TASK TO CARRY OUT:
Quote every one of the following items word for word, line by line.

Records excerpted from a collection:

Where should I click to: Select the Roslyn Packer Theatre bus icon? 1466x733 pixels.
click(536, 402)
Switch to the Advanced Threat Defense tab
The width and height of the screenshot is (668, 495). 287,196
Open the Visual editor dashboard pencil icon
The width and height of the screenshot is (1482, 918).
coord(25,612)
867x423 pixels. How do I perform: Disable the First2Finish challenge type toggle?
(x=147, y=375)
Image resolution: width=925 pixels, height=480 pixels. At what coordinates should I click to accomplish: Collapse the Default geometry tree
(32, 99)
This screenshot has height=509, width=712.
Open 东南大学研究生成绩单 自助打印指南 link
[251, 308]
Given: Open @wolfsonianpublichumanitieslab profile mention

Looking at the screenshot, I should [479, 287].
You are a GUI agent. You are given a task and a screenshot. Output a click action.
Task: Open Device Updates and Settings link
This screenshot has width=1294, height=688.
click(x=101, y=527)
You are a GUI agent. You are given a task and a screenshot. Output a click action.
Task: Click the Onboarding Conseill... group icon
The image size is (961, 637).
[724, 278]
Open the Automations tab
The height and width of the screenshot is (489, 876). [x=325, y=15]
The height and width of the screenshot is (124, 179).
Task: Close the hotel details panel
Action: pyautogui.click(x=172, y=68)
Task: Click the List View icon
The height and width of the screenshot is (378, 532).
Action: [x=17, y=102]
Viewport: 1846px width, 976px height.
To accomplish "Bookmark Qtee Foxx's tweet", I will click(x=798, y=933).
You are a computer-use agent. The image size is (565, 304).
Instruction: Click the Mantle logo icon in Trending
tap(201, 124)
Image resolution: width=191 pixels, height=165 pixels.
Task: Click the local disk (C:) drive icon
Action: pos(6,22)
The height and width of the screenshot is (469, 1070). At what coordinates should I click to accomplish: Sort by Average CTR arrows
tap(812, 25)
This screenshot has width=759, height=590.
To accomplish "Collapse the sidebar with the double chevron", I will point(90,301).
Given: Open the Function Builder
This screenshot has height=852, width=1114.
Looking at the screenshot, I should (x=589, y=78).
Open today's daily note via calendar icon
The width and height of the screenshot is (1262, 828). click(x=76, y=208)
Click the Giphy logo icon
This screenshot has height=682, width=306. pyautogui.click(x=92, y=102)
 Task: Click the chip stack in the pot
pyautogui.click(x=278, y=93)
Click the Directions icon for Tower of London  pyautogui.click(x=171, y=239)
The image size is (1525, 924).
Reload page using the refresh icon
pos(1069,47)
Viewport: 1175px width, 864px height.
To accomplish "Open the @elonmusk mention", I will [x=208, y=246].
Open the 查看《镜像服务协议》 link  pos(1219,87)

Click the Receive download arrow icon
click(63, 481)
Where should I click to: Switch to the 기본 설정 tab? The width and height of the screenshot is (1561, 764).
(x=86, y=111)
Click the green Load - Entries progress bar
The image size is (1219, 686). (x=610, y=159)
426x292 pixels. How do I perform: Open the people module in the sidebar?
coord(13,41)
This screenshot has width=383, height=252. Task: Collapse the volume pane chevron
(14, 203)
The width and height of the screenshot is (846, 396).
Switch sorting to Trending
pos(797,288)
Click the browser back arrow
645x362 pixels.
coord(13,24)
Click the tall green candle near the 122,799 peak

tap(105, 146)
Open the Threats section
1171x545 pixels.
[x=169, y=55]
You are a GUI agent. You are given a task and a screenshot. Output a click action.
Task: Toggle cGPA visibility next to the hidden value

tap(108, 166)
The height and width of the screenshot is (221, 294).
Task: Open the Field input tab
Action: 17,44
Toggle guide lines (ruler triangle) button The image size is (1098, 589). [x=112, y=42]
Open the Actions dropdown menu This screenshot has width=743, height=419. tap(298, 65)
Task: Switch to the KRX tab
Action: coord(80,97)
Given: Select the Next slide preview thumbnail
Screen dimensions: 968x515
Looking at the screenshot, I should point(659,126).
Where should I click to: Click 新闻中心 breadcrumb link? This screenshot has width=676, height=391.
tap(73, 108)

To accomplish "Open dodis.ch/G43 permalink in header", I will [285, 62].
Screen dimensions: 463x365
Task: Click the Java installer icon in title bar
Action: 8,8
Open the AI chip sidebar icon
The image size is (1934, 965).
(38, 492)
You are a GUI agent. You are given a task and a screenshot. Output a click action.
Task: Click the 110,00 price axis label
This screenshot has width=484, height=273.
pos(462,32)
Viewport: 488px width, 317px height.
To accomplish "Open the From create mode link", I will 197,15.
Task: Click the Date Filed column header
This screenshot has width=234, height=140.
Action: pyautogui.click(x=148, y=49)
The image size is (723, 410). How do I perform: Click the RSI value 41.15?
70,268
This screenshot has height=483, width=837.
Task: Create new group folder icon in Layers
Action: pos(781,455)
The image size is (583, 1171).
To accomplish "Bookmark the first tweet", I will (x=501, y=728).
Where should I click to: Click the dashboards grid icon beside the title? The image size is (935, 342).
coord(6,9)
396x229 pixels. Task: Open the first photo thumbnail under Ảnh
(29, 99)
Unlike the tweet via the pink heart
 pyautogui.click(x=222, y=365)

REPLY:
Where should I click to: Select the Roslyn Packer Theatre bus icon? 1466x733 pixels.
click(536, 402)
Switch to the Advanced Threat Defense tab
The width and height of the screenshot is (668, 495). 287,196
Open the Visual editor dashboard pencil icon
The width and height of the screenshot is (1482, 918).
coord(25,612)
867x423 pixels. How do I perform: Disable the First2Finish challenge type toggle?
(x=147, y=375)
Image resolution: width=925 pixels, height=480 pixels. At what coordinates should I click to accomplish: Collapse the Default geometry tree
(32, 99)
This screenshot has height=509, width=712.
Open 东南大学研究生成绩单 自助打印指南 link
[251, 308]
Given: Open @wolfsonianpublichumanitieslab profile mention

Looking at the screenshot, I should [479, 287].
You are a GUI agent. You are given a task and a screenshot. Output a click action.
Task: Open Device Updates and Settings link
This screenshot has width=1294, height=688.
click(x=101, y=527)
You are a GUI agent. You are given a task and a screenshot. Output a click action.
Task: Click the Onboarding Conseill... group icon
The image size is (961, 637).
[724, 278]
Open the Automations tab
The height and width of the screenshot is (489, 876). [x=325, y=15]
The height and width of the screenshot is (124, 179).
Task: Close the hotel details panel
Action: pyautogui.click(x=172, y=68)
Task: Click the List View icon
The height and width of the screenshot is (378, 532).
Action: [x=17, y=102]
Viewport: 1846px width, 976px height.
To accomplish "Bookmark Qtee Foxx's tweet", I will click(x=798, y=933).
You are a computer-use agent. The image size is (565, 304).
Instruction: Click the Mantle logo icon in Trending
tap(201, 124)
Image resolution: width=191 pixels, height=165 pixels.
Task: Click the local disk (C:) drive icon
Action: pos(6,22)
The height and width of the screenshot is (469, 1070). At what coordinates should I click to accomplish: Sort by Average CTR arrows
tap(812, 25)
This screenshot has width=759, height=590.
To accomplish "Collapse the sidebar with the double chevron", I will point(90,301).
Given: Open the Function Builder
This screenshot has height=852, width=1114.
Looking at the screenshot, I should (x=589, y=78).
Open today's daily note via calendar icon
The width and height of the screenshot is (1262, 828). click(x=76, y=208)
Click the Giphy logo icon
This screenshot has height=682, width=306. pyautogui.click(x=92, y=102)
 Task: Click the chip stack in the pot
pyautogui.click(x=278, y=93)
Click the Directions icon for Tower of London  pyautogui.click(x=171, y=239)
The image size is (1525, 924).
Reload page using the refresh icon
pos(1069,47)
Viewport: 1175px width, 864px height.
To accomplish "Open the @elonmusk mention", I will [x=208, y=246].
Open the 查看《镜像服务协议》 link  pos(1219,87)

Click the Receive download arrow icon
click(63, 481)
Where should I click to: Switch to the 기본 설정 tab? The width and height of the screenshot is (1561, 764).
(x=86, y=111)
Click the green Load - Entries progress bar
The image size is (1219, 686). (x=610, y=159)
426x292 pixels. How do I perform: Open the people module in the sidebar?
coord(13,41)
This screenshot has width=383, height=252. Task: Collapse the volume pane chevron
(14, 203)
The width and height of the screenshot is (846, 396).
Switch sorting to Trending
pos(797,288)
Click the browser back arrow
645x362 pixels.
coord(13,24)
Click the tall green candle near the 122,799 peak

tap(105, 146)
Open the Threats section
1171x545 pixels.
[x=169, y=55]
You are a GUI agent. You are given a task and a screenshot. Output a click action.
Task: Toggle cGPA visibility next to the hidden value

tap(108, 166)
The height and width of the screenshot is (221, 294).
Task: Open the Field input tab
Action: 17,44
Toggle guide lines (ruler triangle) button The image size is (1098, 589). [x=112, y=42]
Open the Actions dropdown menu This screenshot has width=743, height=419. tap(298, 65)
Task: Switch to the KRX tab
Action: coord(80,97)
Given: Select the Next slide preview thumbnail
Screen dimensions: 968x515
Looking at the screenshot, I should point(659,126).
Where should I click to: Click 新闻中心 breadcrumb link? This screenshot has width=676, height=391.
tap(73, 108)

To accomplish "Open dodis.ch/G43 permalink in header", I will [285, 62].
Screen dimensions: 463x365
Task: Click the Java installer icon in title bar
Action: 8,8
Open the AI chip sidebar icon
The image size is (1934, 965).
(38, 492)
You are a GUI agent. You are given a task and a screenshot. Output a click action.
Task: Click the 110,00 price axis label
This screenshot has width=484, height=273.
pos(462,32)
Viewport: 488px width, 317px height.
To accomplish "Open the From create mode link", I will 197,15.
Task: Click the Date Filed column header
This screenshot has width=234, height=140.
Action: pyautogui.click(x=148, y=49)
The image size is (723, 410). How do I perform: Click the RSI value 41.15?
70,268
This screenshot has height=483, width=837.
Task: Create new group folder icon in Layers
Action: pos(781,455)
The image size is (583, 1171).
To accomplish "Bookmark the first tweet", I will (x=501, y=728).
Where should I click to: Click the dashboards grid icon beside the title? The image size is (935, 342).
coord(6,9)
396x229 pixels. Task: Open the first photo thumbnail under Ảnh
(29, 99)
Unlike the tweet via the pink heart
 pyautogui.click(x=222, y=365)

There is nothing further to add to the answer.